Sugar makes you fat, ugly and old- says Brooke Alpert, a registered dietitian and co-author of ‘The Sugar Detox: Lose the Sugar, Lose the Weight — Look and Feel Great‘. – What we’ve discovered in the last couple of years is that sugar is keeping us overweight. It’s also a leading cause of heart disease; it negatively affects the skin, and it leads to premature ageing.
What’s more, sugar imbalances hormones, mood, energy, blood sugar, suppresses the immune system and it can be very addictive, too. Due to a process called ‘glycation‘, sugar molecules attach to collagen and elastin, two proteins that keep skin looking young, weakening your skin’s support structure and lead to lines and wrinkles.
Break the sugar addiction
According to the American Heart Association guidelines, women shouldn’t have more than 100 of our daily calories (about 6 teaspoons) from added sugar. However, it’s not very easy to stay on track as sugar is in just about everything we eat, from natural sugars in foods like fruit and vegetables to added sugars in processed foods including soft drinks, cakes and biscuits.

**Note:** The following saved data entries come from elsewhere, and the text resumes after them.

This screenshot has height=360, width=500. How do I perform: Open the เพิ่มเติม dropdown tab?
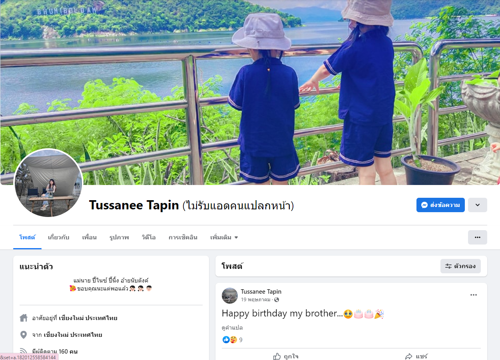tap(224, 237)
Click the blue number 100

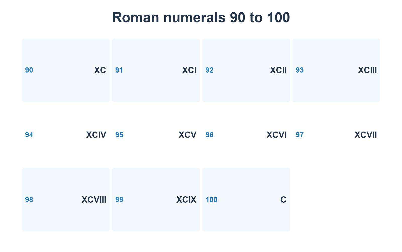click(x=212, y=200)
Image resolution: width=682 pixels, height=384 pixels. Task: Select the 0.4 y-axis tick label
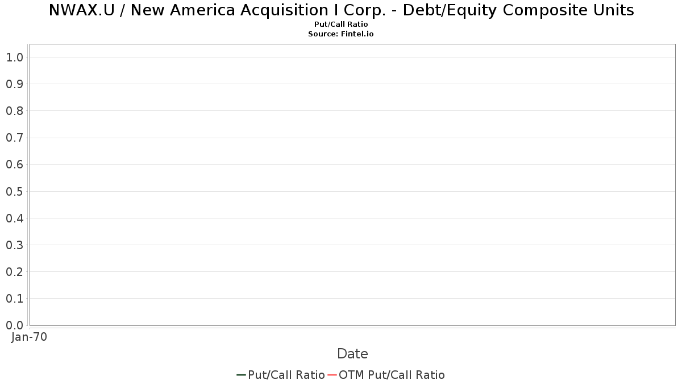tap(14, 218)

If you’re hooked on sugar, though, don’t try to eliminate it all at once. Changing your diet is hard and you’ll likely end up thinking about sugar all the time. It’s much more effective and doable to come up with a few simple rules and habits than yet another 21-day detox.
Sugar detoxing your way
Also, there’s no standard for what a ‘sugar detox’ entails or what foods you must cut out when you say you’re going to stop eating sugar.
According to nutritionist Alissa Rumsey, MS, RD, author of ‘Unapologetic Eating‘: “Some people cut out all sweets or dessert type foods; others will cut out sweets and packaged foods that contain sugar; while other people go even more extreme and stop eating most carbohydrates in addition to sweets and packaged foods.”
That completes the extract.